30.1.06

Ai o "português" do Brasil...

(Env. por JESCA)

6 Comments:

Blogger Espanhol said...

LOOOOOOOOL

concordo com o "polux2"

:D

31 de janeiro de 2006 às 01:57  
Anonymous Anónimo said...

Ai minha rica mãezinha!!! Então os amigos não sabem o que é um broche?!!!

Ora consultem um dicionário de português sem aspas e aprendam!

Santa ignorância!

31 de janeiro de 2006 às 12:17  
Anonymous Anónimo said...

SANTA FALTA-DE-SENSO-DE-HUMOR!!

31 de janeiro de 2006 às 16:12  
Anonymous Anónimo said...

O uso da palavra broche, com o significado de ornamento ou jóia que as senhoras colocam ao peito, não é uma excentricidade do "português" (propositadamente escrito entre aspas) do Brasil. Este significado existe em Portugal.

Se quiserem fazer trocadilhos picantes, façam-nos e divirtam-se com eles. Mas pelo menos não demonstrem ignorância. Se o fizerem, ao mesmo tempo que se julgam proprietários exclusivos da língua portuguesa, então serão vocês que farão rir os outros.

1º anónimo

31 de janeiro de 2006 às 17:15  
Anonymous Anónimo said...

«Este significado existe em Portugal»

BOA!!! 5 estrelas!!

Não há nada como uma pessoa sem uma pinga de senso-de-humor a descobrir a pólvora!!!

Como aqui já foi dito a propósito da asa do cabrito:

«Infelizes aqueles a quem é preciso explicar as piadas e os trocadilhos...»

31 de janeiro de 2006 às 18:51  
Anonymous Anónimo said...

A língua portuguesa é suficientemente abrangente e flexível para conseguir abarcar, tanto os portugueses, como os brasileiros, os angolanos e até os timorenses.

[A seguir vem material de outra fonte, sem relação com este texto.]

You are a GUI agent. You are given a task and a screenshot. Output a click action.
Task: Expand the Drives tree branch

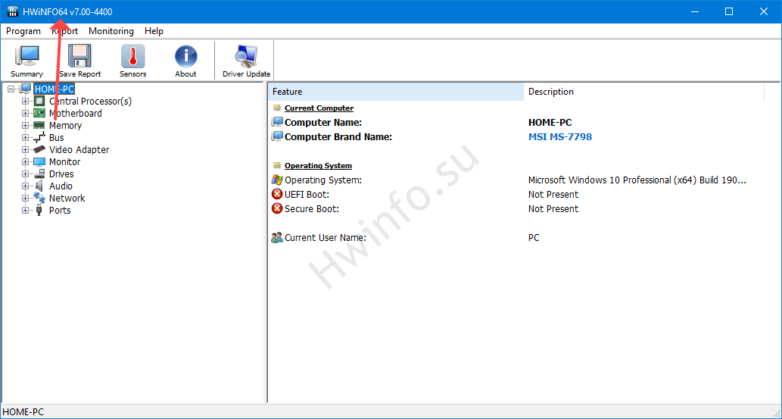(26, 174)
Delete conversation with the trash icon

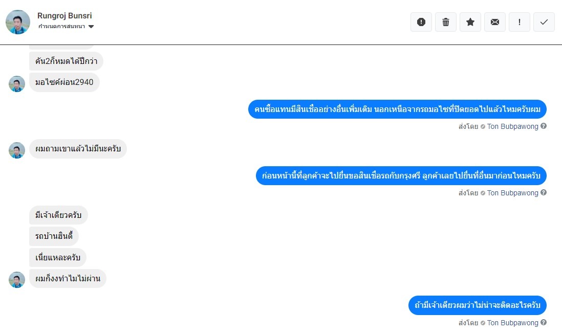(x=446, y=22)

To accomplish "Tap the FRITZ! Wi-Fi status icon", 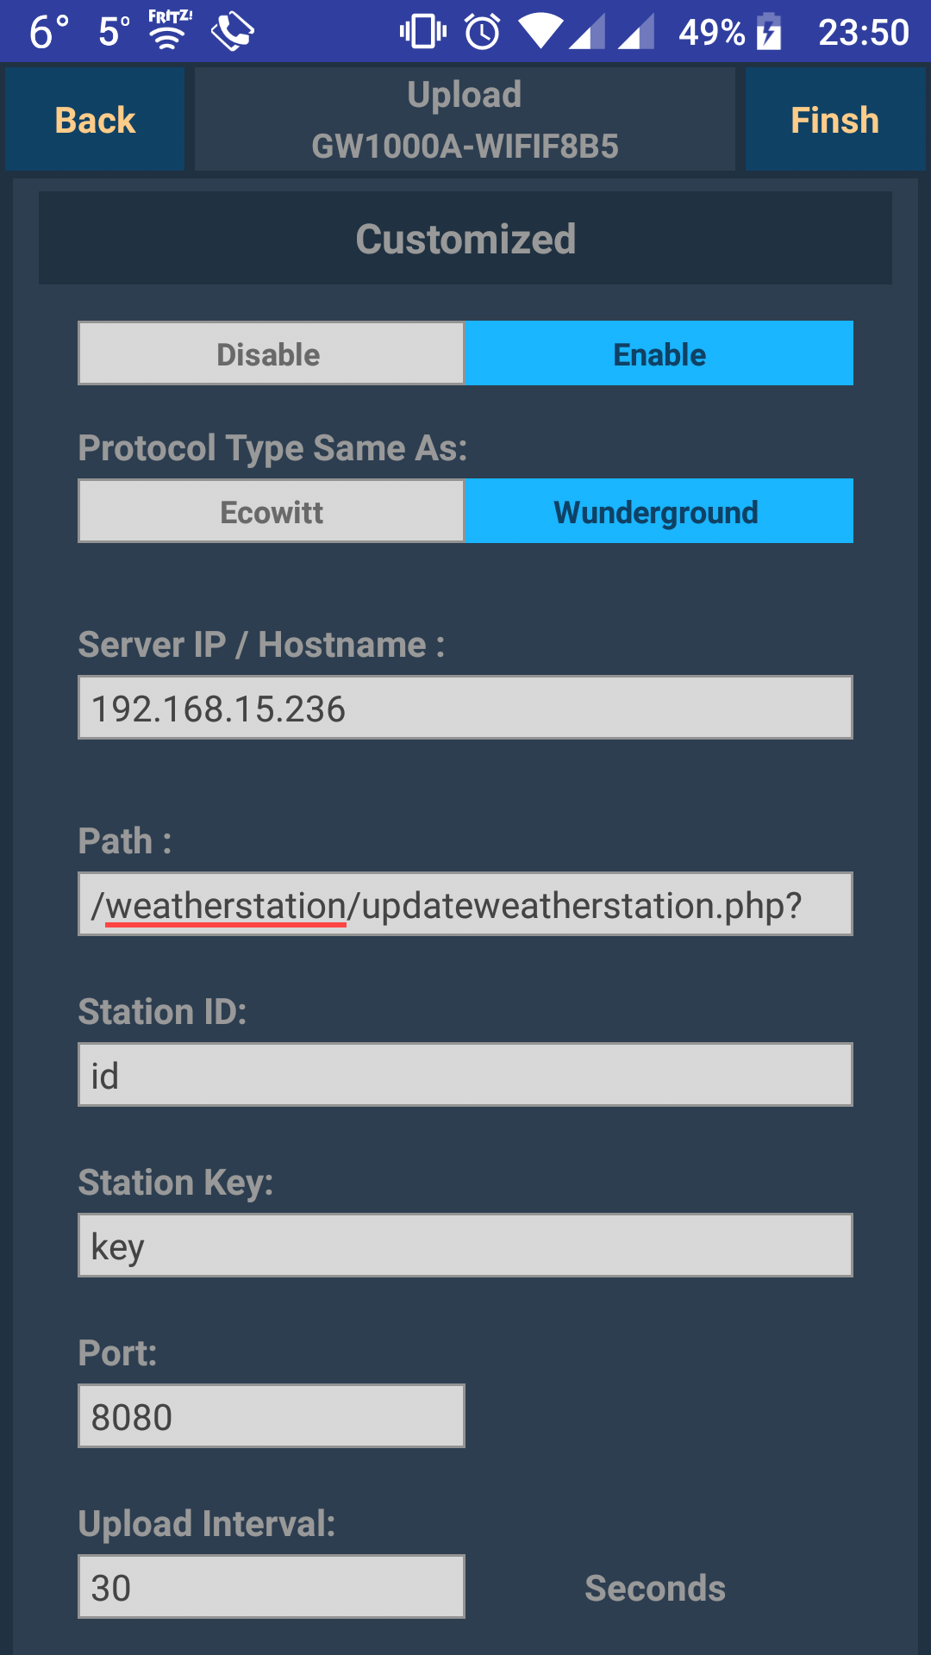I will coord(169,30).
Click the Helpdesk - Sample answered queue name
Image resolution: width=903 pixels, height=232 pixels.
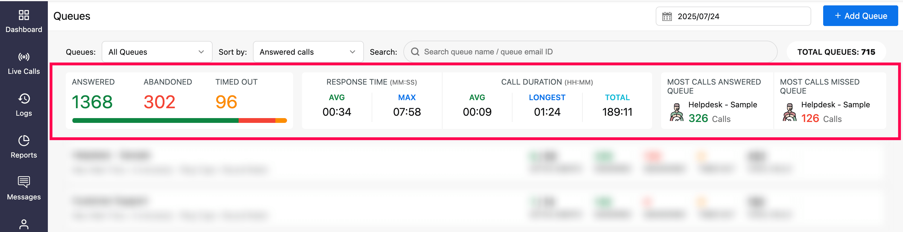(x=722, y=105)
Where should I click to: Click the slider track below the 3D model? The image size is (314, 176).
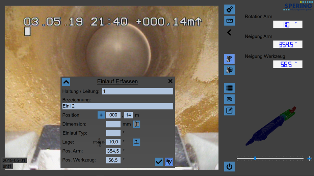[x=273, y=158]
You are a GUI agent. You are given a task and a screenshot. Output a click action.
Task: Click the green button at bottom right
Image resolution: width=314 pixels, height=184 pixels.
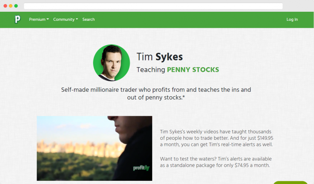pos(290,182)

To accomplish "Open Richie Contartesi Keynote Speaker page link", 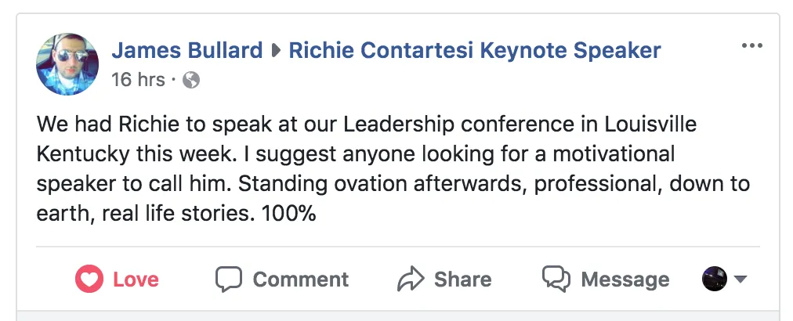I will pos(475,51).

Não queira, por isso, arrogar-se o direito de exigir que milhões e milhões de lusófonos passem a falar o dialecto de Campo de Ourique ou o da Praça de Londres, menosprezando o português que esses muitos milhões de pessoas falam, colocando-lhe aspas. Tão correcto é o português do Rio de Janeiro como o de Lisboa. Esta língua nem sequer nasceu em Lisboa!

A língua portuguesa não é propriedade exclusiva de ninguém; ela pertence a todos aqueles que a falam e que a amam, seja em que parte do mundo vivam.